[Stored data]
• • • •

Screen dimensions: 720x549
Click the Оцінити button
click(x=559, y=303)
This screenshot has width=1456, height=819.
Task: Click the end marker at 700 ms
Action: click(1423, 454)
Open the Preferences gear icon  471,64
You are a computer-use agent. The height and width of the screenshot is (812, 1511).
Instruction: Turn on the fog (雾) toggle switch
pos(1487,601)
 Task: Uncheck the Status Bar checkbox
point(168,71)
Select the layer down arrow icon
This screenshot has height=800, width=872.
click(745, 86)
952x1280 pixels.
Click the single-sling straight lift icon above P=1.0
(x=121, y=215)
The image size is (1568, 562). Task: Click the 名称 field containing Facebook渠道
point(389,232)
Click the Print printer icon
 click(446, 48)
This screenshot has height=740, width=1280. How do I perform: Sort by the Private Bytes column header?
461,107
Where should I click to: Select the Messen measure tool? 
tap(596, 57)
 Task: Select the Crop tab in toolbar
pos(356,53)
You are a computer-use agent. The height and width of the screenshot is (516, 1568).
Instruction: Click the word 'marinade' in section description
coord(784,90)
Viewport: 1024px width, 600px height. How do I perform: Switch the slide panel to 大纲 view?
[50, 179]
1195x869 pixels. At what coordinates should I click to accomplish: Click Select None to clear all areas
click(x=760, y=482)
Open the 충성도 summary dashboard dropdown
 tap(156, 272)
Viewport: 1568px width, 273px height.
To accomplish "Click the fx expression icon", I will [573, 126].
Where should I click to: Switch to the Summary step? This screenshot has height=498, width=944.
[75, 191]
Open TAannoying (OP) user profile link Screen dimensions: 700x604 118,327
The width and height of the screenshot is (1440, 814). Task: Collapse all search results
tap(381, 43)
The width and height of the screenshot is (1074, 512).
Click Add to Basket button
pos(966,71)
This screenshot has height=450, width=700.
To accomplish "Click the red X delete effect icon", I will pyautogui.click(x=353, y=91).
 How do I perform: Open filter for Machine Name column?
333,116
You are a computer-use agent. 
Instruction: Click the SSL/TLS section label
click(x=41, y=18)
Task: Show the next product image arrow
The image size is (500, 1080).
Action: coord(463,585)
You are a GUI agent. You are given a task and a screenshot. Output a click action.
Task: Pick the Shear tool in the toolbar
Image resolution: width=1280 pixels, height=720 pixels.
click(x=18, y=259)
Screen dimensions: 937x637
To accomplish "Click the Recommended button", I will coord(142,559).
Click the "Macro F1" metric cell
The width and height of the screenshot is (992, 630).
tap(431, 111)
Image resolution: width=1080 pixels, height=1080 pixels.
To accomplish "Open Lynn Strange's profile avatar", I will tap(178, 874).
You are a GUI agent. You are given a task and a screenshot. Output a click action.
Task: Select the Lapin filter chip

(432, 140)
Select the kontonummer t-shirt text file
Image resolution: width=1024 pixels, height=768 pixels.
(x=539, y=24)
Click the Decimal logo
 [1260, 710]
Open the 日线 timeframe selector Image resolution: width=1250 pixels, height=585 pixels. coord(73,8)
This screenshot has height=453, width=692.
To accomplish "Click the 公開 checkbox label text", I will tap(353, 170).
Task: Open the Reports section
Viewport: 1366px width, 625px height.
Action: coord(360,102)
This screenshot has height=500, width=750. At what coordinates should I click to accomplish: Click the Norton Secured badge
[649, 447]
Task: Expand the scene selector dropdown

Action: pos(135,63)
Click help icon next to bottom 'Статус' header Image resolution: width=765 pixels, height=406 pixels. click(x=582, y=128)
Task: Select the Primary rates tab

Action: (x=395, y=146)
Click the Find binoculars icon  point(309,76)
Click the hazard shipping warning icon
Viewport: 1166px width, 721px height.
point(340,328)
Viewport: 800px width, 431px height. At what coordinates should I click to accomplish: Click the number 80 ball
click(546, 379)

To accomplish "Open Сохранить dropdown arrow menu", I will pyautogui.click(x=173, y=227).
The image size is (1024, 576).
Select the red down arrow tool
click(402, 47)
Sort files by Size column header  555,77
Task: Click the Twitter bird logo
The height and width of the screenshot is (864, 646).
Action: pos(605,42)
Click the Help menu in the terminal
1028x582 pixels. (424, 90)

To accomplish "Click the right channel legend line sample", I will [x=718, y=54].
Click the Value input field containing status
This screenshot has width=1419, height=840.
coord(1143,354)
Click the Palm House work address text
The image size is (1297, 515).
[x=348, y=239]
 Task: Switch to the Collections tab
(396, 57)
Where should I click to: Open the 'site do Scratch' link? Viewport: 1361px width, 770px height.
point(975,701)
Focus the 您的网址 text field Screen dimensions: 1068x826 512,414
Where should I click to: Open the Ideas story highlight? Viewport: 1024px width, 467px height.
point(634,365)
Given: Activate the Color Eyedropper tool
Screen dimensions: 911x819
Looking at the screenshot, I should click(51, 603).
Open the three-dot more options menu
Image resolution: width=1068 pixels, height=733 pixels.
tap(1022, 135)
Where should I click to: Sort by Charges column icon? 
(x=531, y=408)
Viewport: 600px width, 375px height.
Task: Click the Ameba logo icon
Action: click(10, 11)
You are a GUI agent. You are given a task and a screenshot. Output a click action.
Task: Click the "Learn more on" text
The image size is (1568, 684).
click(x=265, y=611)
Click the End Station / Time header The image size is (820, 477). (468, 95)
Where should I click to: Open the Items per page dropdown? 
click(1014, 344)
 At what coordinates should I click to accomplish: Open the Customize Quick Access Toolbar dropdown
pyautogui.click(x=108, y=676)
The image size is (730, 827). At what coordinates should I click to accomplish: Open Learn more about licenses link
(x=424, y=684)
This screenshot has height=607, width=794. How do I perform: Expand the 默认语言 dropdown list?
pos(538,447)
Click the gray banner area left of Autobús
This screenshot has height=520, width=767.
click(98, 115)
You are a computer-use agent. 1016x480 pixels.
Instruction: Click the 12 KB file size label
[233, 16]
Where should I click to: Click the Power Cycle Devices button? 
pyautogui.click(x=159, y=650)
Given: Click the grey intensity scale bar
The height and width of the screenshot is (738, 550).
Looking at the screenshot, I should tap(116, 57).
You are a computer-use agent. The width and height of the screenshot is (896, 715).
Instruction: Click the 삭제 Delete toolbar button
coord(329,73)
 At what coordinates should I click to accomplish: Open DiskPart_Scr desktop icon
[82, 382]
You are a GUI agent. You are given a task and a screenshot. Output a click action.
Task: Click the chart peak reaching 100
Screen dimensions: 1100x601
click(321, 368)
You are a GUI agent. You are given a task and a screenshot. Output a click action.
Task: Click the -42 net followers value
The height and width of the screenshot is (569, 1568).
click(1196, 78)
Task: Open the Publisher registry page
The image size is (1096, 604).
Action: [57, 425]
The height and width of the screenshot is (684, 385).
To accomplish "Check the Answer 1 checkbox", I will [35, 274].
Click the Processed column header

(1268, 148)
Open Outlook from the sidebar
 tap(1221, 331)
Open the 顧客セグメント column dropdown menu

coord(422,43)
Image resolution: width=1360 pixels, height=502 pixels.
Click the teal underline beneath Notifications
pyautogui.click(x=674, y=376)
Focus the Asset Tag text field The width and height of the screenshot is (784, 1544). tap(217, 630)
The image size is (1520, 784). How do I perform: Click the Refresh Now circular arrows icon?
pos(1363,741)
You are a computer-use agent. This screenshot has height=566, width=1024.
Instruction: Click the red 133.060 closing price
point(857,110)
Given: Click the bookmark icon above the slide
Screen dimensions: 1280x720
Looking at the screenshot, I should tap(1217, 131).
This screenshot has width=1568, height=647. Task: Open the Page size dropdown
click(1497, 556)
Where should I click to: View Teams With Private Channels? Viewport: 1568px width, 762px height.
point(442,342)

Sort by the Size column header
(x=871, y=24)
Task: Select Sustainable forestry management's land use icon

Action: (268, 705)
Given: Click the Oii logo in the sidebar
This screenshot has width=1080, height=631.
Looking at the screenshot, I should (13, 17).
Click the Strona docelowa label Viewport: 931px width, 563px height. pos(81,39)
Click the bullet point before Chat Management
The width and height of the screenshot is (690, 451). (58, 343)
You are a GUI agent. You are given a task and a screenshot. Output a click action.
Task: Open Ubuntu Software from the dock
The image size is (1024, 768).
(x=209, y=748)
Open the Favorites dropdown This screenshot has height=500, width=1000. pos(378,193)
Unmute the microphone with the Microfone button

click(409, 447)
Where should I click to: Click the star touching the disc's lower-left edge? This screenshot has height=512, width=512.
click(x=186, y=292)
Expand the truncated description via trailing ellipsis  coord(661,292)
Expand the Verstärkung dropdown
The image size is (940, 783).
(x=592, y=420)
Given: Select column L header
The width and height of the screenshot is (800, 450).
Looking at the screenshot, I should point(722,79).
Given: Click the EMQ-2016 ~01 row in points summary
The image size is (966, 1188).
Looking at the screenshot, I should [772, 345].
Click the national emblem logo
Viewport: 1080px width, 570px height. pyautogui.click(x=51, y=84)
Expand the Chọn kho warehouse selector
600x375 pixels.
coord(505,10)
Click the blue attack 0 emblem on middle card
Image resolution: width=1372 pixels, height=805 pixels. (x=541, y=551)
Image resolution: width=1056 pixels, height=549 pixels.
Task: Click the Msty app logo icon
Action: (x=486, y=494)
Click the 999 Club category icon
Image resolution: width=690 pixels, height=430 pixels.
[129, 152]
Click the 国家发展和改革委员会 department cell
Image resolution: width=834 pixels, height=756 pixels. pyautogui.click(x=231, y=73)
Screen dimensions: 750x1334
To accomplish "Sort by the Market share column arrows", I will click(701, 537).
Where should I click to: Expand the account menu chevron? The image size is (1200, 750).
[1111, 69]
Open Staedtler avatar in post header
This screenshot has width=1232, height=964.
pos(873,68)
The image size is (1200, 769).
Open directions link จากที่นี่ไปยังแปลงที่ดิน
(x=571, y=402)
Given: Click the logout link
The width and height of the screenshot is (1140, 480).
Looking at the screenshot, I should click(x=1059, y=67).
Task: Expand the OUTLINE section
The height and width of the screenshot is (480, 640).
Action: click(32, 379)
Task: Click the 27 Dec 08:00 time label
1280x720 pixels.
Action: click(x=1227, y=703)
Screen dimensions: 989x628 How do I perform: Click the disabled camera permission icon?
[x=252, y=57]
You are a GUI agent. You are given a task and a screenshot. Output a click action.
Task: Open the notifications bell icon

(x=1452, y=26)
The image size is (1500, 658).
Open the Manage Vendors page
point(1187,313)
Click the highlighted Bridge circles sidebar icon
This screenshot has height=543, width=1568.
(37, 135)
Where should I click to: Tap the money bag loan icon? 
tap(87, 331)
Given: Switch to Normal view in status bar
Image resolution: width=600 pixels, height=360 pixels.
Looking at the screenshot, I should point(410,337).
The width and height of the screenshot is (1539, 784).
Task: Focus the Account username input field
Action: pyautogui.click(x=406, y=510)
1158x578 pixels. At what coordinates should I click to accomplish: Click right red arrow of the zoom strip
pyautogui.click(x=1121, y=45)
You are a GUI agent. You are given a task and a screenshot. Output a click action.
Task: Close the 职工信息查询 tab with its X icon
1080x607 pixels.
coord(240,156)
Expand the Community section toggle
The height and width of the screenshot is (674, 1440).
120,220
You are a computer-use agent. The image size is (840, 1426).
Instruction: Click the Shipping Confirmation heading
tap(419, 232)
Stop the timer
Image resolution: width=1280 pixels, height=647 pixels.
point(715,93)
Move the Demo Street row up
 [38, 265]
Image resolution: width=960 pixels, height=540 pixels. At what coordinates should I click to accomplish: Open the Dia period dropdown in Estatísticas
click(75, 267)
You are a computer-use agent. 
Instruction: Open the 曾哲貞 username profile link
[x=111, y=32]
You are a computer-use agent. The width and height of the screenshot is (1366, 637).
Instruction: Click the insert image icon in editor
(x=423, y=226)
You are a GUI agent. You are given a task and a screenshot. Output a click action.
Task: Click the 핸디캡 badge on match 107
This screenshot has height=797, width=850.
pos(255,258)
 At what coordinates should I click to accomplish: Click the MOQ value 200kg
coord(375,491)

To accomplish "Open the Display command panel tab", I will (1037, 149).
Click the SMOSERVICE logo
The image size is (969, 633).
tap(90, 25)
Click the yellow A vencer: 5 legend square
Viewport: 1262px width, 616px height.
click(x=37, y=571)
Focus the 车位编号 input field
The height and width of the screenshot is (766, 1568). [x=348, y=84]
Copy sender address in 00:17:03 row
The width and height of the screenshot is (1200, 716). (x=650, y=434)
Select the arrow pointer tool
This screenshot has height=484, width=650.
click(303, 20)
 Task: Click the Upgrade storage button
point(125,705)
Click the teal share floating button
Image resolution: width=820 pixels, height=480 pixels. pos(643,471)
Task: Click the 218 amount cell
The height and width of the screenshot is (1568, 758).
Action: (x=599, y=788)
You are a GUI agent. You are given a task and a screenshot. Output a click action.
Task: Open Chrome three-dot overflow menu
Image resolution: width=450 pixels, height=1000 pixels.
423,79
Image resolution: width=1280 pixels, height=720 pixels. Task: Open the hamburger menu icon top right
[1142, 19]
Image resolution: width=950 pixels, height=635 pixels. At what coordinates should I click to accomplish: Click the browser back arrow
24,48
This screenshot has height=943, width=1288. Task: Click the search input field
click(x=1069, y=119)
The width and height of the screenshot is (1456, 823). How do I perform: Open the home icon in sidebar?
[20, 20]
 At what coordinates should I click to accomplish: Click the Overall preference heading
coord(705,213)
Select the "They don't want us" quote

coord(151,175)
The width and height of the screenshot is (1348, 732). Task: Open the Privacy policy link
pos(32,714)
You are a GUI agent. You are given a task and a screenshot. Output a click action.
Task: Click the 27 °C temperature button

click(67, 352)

• • • •

To do. Among the records above, only the lines between the line holding "Instruction: Click the SSL/TLS section label" and the line holding "Screen dimensions: 937x637", inclusive, are to be output, exactly as written.

Solution to this exercise.
Instruction: Click the SSL/TLS section label
click(x=41, y=18)
Task: Show the next product image arrow
The image size is (500, 1080).
Action: coord(463,585)
You are a GUI agent. You are given a task and a screenshot. Output a click action.
Task: Pick the Shear tool in the toolbar
Image resolution: width=1280 pixels, height=720 pixels.
click(x=18, y=259)
Screen dimensions: 937x637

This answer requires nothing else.